Late night on the iMac
Between preparing lectures, going to shows, occasionally sobbing, and inhabiting Portland dive bars like I was Sinatra with an ungodly thirst for Jack Daniels, I’d write away. I was translating my funk and the world it existed in, trying to find the answer to this question. The ELO album played over and over as I used it as a template for my story about a small group of Portland creatives, a gutter punk with a baby and a dude who may or may not be an alien. I’d bash away at my aqua iMac as I lived with these people; Zak, Lenny, Cozy, Telly, and Lucinda.
By the last chapter, I had the answer. Why we hold on. And a wonderful story about the power of music to move us through the tar pits of our lives. On December 31, 1999, I took a draft of the manuscript into the desert at the Warm Springs reservation and read it as the sun set on the century. I burned the pages to keep warm and hoped my hard drive back in Portland was safe from the Y2K bug.

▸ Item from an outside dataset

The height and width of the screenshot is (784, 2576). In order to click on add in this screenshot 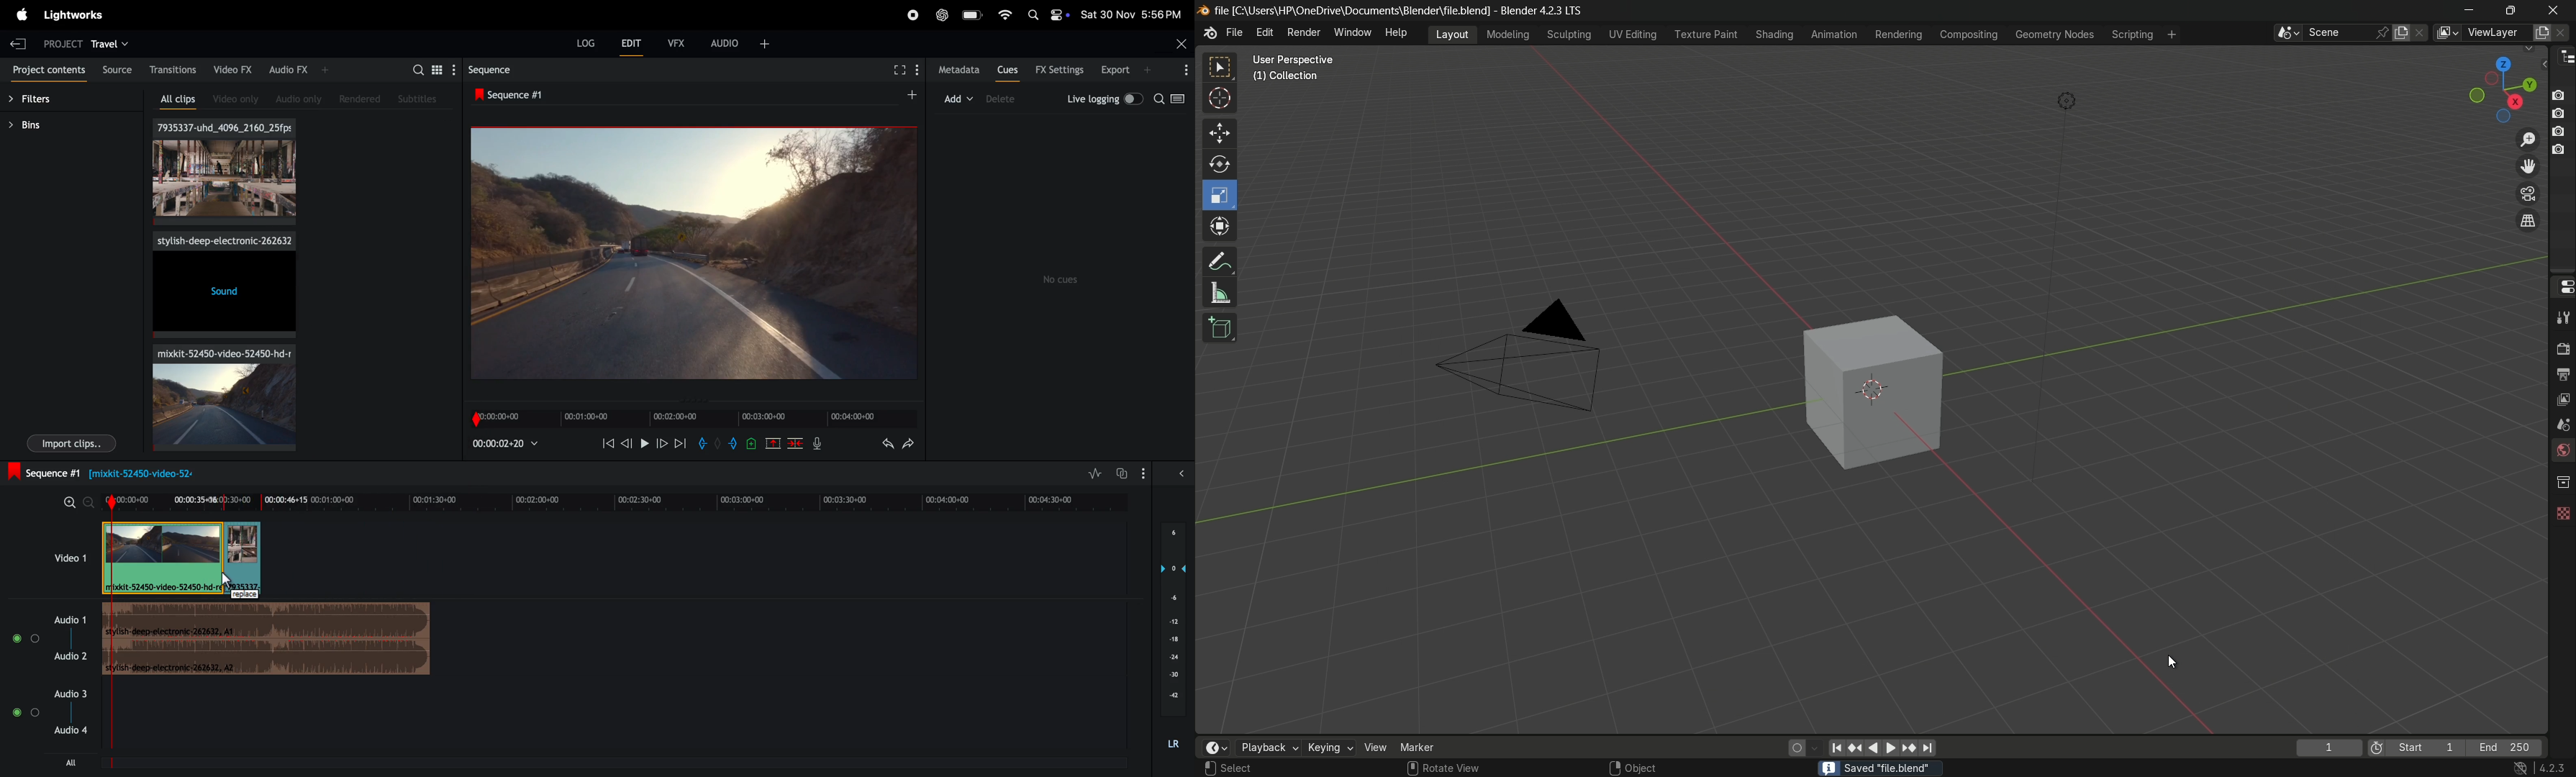, I will do `click(905, 96)`.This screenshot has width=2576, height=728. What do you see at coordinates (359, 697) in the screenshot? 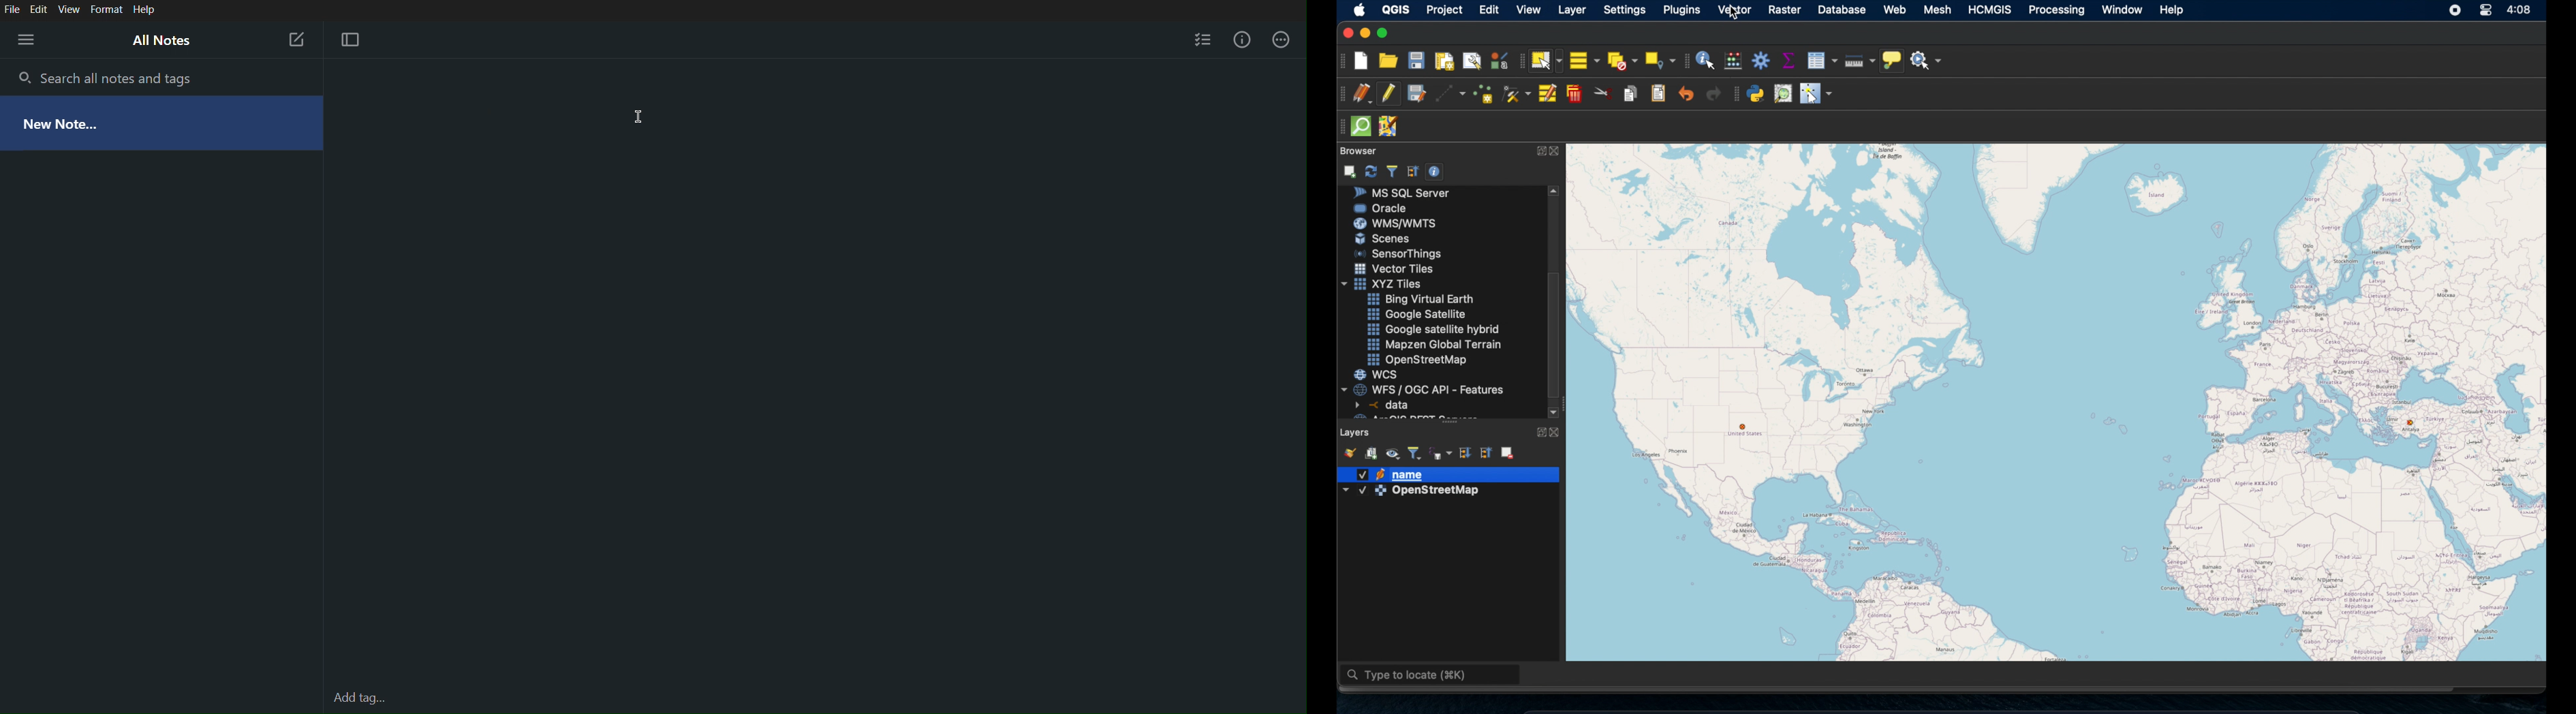
I see `Add tag` at bounding box center [359, 697].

It was really the writing of it that saved me. During that period I also co-authored a great book on suburban delinquency, bought a house, weened myself off the Zoloft, and took a visiting professorship at Emory University. I suddenly didn’t need the book, until I did again. That’s when I self-published it in 2011. It’s done pretty well, getting some amazing attention, and now it’s been optioned by a screenwriter in Hollywood for a future film project. And it all came out of a moment when I thought there might be something better to do than throw myself into the sea because my heart got beat up.
Why we stick around
The answer that I reached on the last page of The Mission of the Sacred Heart is that we stick around to see how things turn out. In our deepest moments of sorrow, sometimes it’s hard to see the countless moments of joy and lay ahead of us. If I had jumped I would have missed so many blissful moments; drives across the country, being inches away from Patti Smith as she sang “Gloria,” seeing Andrea walk into a room for the first time, hearing Cozy say, “I need to poop,” and more to come. Why walk out before the movie ends? Even Speed 2 had a pretty cool ending.
The sequel to Mission, The Dream Police, is now out and getting a positive response. I thought it was time to clean Mission up a bit, fix the cover, and take out a few less evolved terms in the story. (Sorry history, “retarded weathermen” and “big boobed Asians,” as funny as they sounded, have been revised.) Mission had an important impact on some folks who were going through the same thing I was, so it has served its purpose, but it’s still a timeless story about those moments and how we survive them with the power of a good song.
I’m not intending to write a trilogy. The Dream Police may be the last time we see Lenny, Zak, and Cozy. But who knows? I just want to get these books to people so they can be as good friends to them as they were to me.